A key characteristic of the knowledge stored in semantic systems is that these memories are de-contextualized. In other words, the specifics of when and how this knowledge was acquired are not associated with the content of the memory itself. The context-independent nature of semantic memory distinguishes this type of knowledge from episodic memories, which are situated in time and space and often context-dependent. Because, ultimately, one goal of educational systems is to create persistent and accessible knowledge that will support reasoning and problem-solving across contexts and disciplines, my research program examines which types of learning and encoding techniques promote durable knowledge that can be retrieved in a variety of situations with multiple cues. I hope to determine whether learning techniques that have been empirically validated to promote long-term contextually dependent episodic retention (e.g., distributed practice, retrieval practice, meaningful processing) support the integration of recently acquired information into semantic systems.
My research focuses on three inter-related aspects of semantic memory: How knowledge is acquired and integrated into semantic networks, how it is organized in a way that facilitates efficient retrieval and use, and how it can be called upon to support performance in a variety of tasks and situations.
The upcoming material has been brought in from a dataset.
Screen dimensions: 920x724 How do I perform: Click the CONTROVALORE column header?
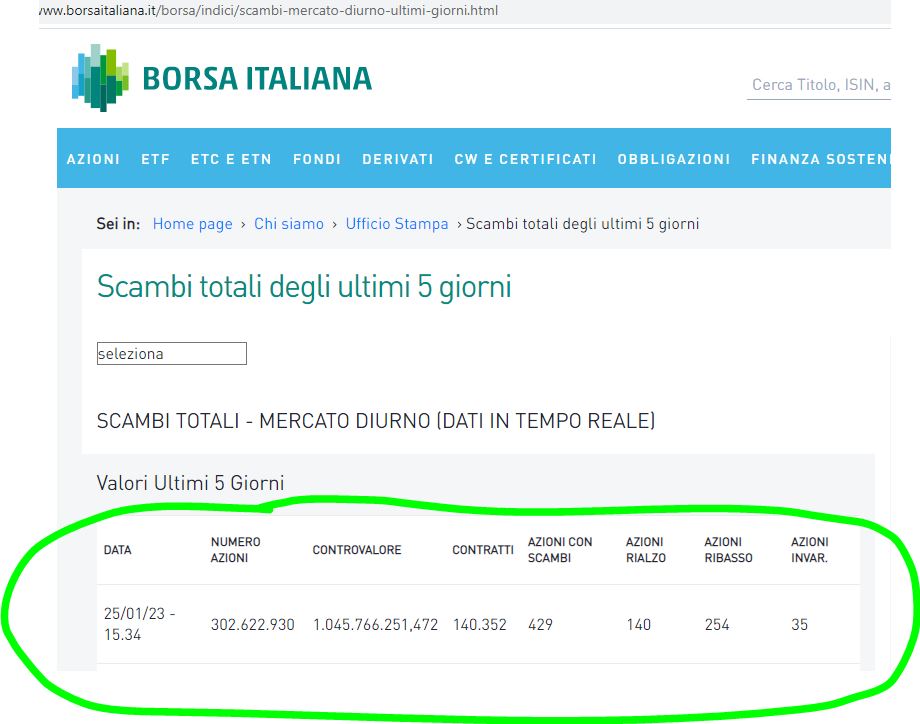coord(357,550)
An important assumption about semantic knowledge is that this information can be accessed and retrieved automatically. Thus, I propose a program of research aimed at identifying the contributions of controlled and automatic processes and measures of performance that can dissociate the two, such as response times or error rates. To examine these questions, I rely on a variety of behavioral paradigms and incorporate measures of individual differences, such as age and differences in cognitive abilities (e.g., working memory, attention).